Colorado Public Employees Retirement Association (PERA)
public plan · State of Colorado · Denver, CO
Colorado Public Employees Retirement Association (PERA) is underfunded: 65% funding ratio, with $31.5B in unfunded actuarial liability against $58.0B in plan assets. Plans below 75% funded face heightened regulatory scrutiny and usually require higher sponsor contributions or benefit adjustments to recover.
State of Colorado runs Colorado Public Employees Retirement Association (PERA) as a public-sector defined-benefit plan. The plan operates outside the ERISA framework; oversight comes from state pension boards and the sponsor's legislative body rather than the federal Department of Labor or PBGC. The plan remains active — accruing new benefits for current employees and accepting new participants. Among private-sector single-employer plans, the active status is increasingly rare as employers freeze accruals while continuing to fund existing obligations; public-sector plans are more often still actively accruing.
On scale, Colorado Public Employees Retirement Association (PERA) is a mega-plan: $58.0B in assets serving 625,000 participants (320,000 active, 305,000 retired). Plans this large dominate the U.S. pension landscape and carry concentrated solvency risk. The participant mix runs roughly even between 320,000 active workers and 305,000 retirees — a balanced demographic profile that gives the plan time to compound investment returns before payouts dominate cash flow. Annual cash flows: $4.8B in sponsor contributions versus $5.5B in benefit payments. Investment performance over the most recent year ran 5.5%, against the plan's assumed long-term return of 7.0%.
PBGC risk classification: high. The plan is on enhanced monitoring and may face funding-improvement or rehabilitation-plan requirements depending on multi-year trajectory. Public plans like Colorado Public Employees Retirement Association (PERA) are not PBGC-insured. The benefit guarantee rests on the sponsoring government's ability and willingness to make required contributions, which interacts with state and local tax-base dynamics.
Source: DOL EFAST2 Form 5500 filings and Boston College CRR Public Plans Database.
Funding History
What This Means for You
Colorado Public Employees Retirement Association (PERA) is 65% funded, which is below the 80% threshold that actuaries consider healthy. The plan has $31.5B in unfunded liabilities that must be addressed through increased contributions, investment returns, or benefit adjustments. Current participants should monitor this plan and consider supplemental retirement savings.
Year-by-Year Funding
| Year | Assets | Liabilities | Funding Ratio | Contributions |
|---|---|---|---|---|
| 2023 | $58.0B | $89.5B | 64.8% | $4.8B |
| 2022 | $56.3B | $89.3B | 63.0% | $4.7B |
| 2021 | $54.5B | $82.6B | 66.0% | $4.5B |
| 2020 | $52.8B | $91.0B | 58.0% | $4.4B |
| 2019 | $51.0B | $85.1B | 60.0% | $4.2B |
Frequently Asked Questions
Colorado Public Employees Retirement Association (PERA) is 65% funded, meaning it has 65 cents in assets for every dollar in future benefit obligations.
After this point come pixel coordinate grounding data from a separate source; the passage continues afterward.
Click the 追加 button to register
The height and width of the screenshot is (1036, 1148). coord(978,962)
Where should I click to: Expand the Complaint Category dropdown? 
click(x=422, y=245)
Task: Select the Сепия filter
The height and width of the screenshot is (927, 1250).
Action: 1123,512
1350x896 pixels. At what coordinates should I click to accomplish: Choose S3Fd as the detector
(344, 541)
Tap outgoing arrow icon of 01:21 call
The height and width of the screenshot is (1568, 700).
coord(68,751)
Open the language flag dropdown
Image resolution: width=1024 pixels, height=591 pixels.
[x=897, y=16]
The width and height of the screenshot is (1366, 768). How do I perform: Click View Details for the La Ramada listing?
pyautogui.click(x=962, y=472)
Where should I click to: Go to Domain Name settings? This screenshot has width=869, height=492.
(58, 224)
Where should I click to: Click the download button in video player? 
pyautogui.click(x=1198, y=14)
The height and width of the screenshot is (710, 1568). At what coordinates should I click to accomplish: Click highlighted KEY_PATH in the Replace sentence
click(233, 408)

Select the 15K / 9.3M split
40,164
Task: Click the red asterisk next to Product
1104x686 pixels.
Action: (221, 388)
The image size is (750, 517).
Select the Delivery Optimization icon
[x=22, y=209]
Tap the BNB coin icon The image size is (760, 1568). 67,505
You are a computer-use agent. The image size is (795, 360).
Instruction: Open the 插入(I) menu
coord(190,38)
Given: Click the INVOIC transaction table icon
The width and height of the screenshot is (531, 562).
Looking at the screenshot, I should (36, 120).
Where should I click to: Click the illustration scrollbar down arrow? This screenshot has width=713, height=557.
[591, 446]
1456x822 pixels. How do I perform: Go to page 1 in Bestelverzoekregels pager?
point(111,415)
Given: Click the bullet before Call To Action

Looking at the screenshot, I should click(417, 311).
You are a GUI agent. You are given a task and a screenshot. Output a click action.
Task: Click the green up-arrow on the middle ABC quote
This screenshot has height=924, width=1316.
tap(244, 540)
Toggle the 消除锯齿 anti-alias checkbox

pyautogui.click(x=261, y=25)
This is below the 80% threshold actuaries consider healthy, and may require increased contributions.
Colorado Public Employees Retirement Association (PERA) has 625,000 total participants, including 320,000 active employees and 305,000 retirees currently receiving benefits.
Colorado Public Employees Retirement Association (PERA) is not covered by the PBGC. Benefits depend entirely on the plan's assets and the sponsor's ability to fund it.
The Pension Health Score (0-100, A-F) measures a pension plan's financial strength based on funding ratio (50%), funding trend over 3 years (30%), and PBGC risk level (20%). Higher scores indicate more secure retirement benefits.
Pension Health Score is calculated from funding ratio, 3-year funding trend, and PBGC risk classification.